I’m as puzzled as Joel here. Isn’t there some circularity in this reasoning? Isn’t there quite a few lines out there that are unmetrical without the digamma? Like this one
For sure, we can argue that 1) this was pronounced οὔ τοι ἔπιδ δέος, and/or 2) this is a traditional formula (based on an original οὔ τοι ἔπι δϝέος) and is accepted as such, and for that reason only.
And there are lines that are unmetrical without any apparent reason, such as (taken from West’s Introduction to Greek metre):
Il. 5.539 φίλε κασίγνητε κόμισαί τέ με δός τέ μοι ἵππους
Il 23.2 ἐπεὶ δὴ νῆάς τε καὶ Ἑλλήσποντον ἵκοντο
Again, it might be argued that these are traditional formulas. But wouldn’t the very existence of traditional unmetrical formulas (that is, unmetrical when the aoidos composed the verses, but not when the formulas first came into existence) encourage the aoidos to compose, just occasionally, verses that are unmetrical without any clear explanation? In these cases, perhaps the fact that they are line-initial might have contributed to their being accepted. Don’t these examples provide evidence against the postulate that “Homeric verse is metrical; if ever it doesn’t look metrical on the page, it would have been metrical in performance”.

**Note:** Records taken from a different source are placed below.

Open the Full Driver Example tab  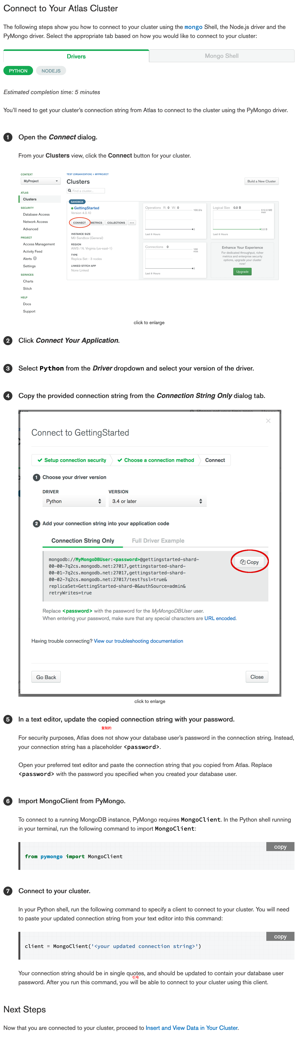pyautogui.click(x=158, y=541)
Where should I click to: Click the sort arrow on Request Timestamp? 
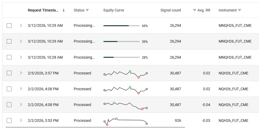pos(64,10)
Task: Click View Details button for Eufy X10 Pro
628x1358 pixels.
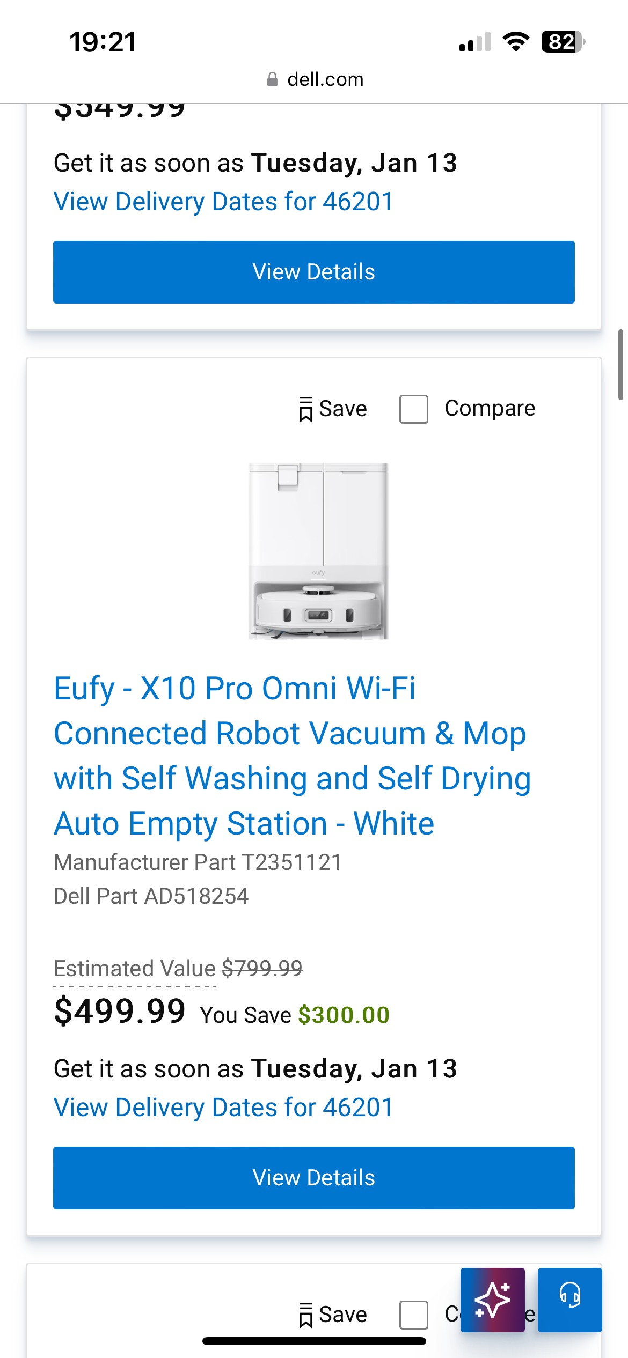Action: (314, 1178)
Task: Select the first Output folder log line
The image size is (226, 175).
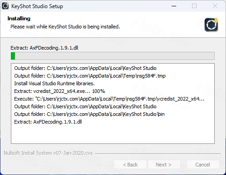Action: point(85,68)
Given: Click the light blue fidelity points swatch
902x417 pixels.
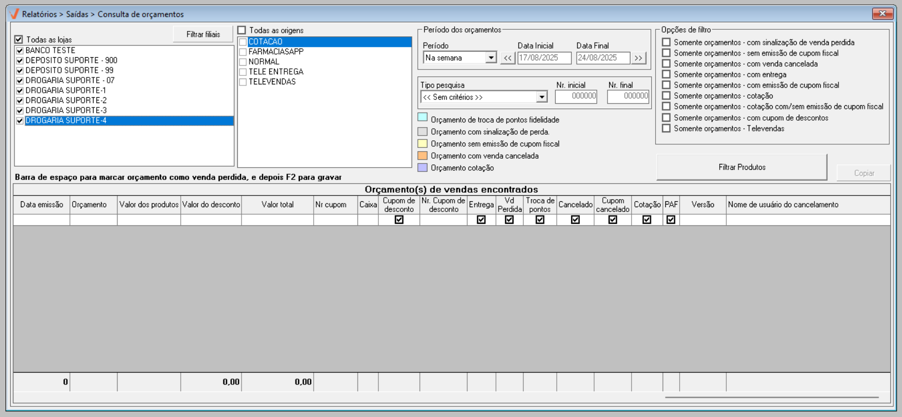Looking at the screenshot, I should [x=423, y=117].
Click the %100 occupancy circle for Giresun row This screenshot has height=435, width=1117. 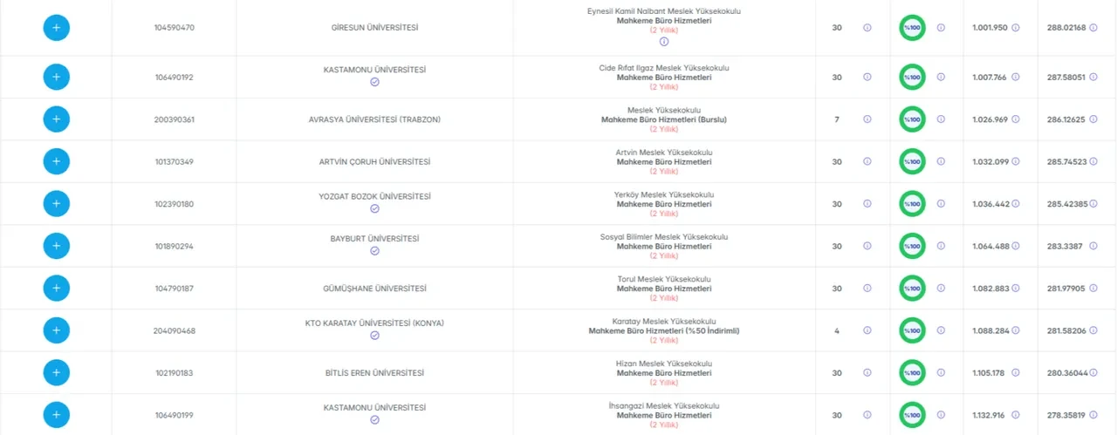912,28
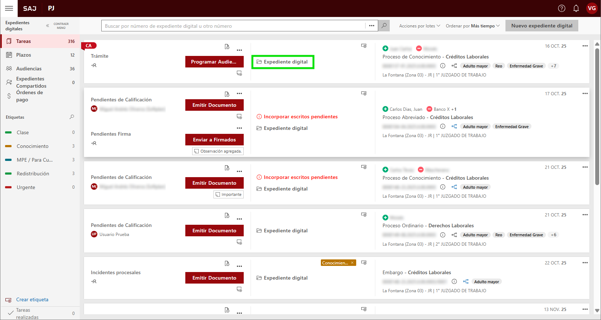Image resolution: width=601 pixels, height=320 pixels.
Task: Open Ordenar por Más tiempo dropdown
Action: 472,26
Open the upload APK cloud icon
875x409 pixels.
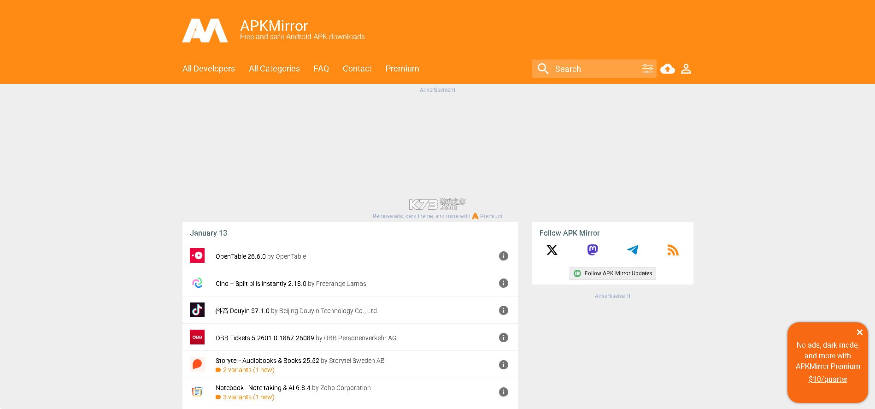click(667, 69)
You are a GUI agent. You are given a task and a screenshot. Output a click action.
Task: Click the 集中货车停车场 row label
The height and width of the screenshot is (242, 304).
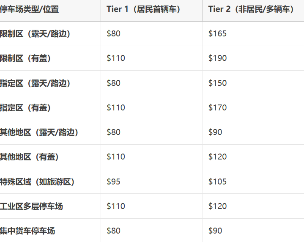pyautogui.click(x=27, y=231)
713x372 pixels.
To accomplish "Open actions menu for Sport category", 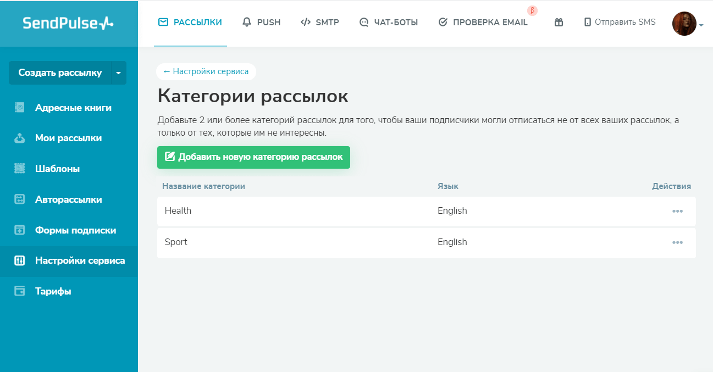I will click(677, 242).
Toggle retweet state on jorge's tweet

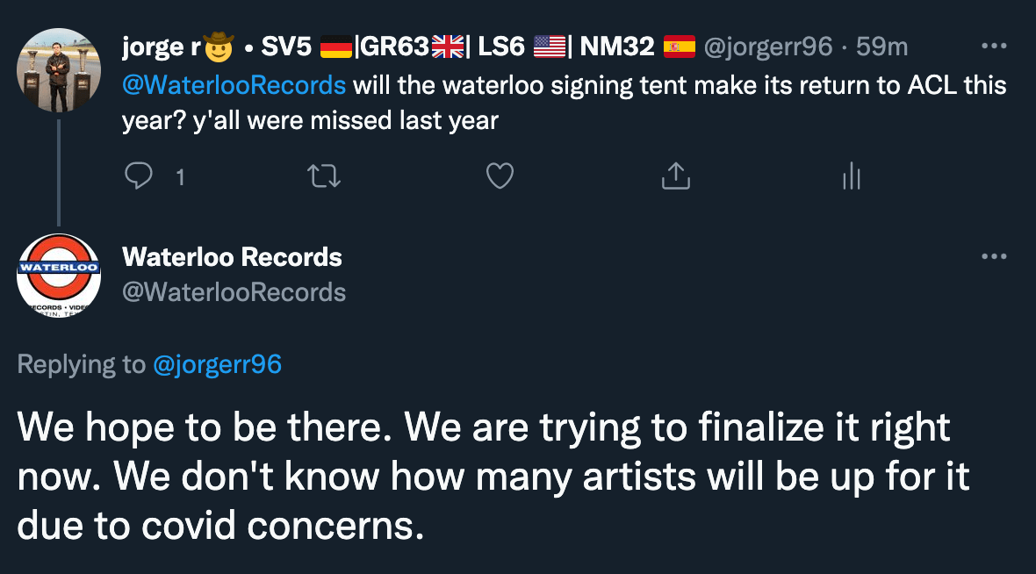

And how about the countless lines beginning with εως? I know the manuscripts are divided between that and ηος, but for reasons I ignore West prints εως.
I have nothing against mwh’s postulate 1) “digamma was no longer pronounced when the Homeric epics were composed, and certainly not by the time they were first written”
In some earlier thread, I proposed that the digamma is analogical to modern French “h aspiré” - a sound that is no longer pronounced, but still prevents contraction and liaison.
I agree that it wouldn’t be a guide in one particular case taken in isolation, such as this one, and in this respect my formulation was careless. Still, don’t we have plenty of examples where the tradition didn’t always smooth out metrical irregularities? Anyway, since we also have plenty of cases were the digamma is not respected, I thought that in the lack of any decisive evidence either way it would perhaps be better not to emend in an isolated ambiguous case, if the tradition doesn’t provide any evidence to support that.
EDIT: At the same moment I posted this reply, Hylander removed his comment. I’ll still leave mine, if that’s ok.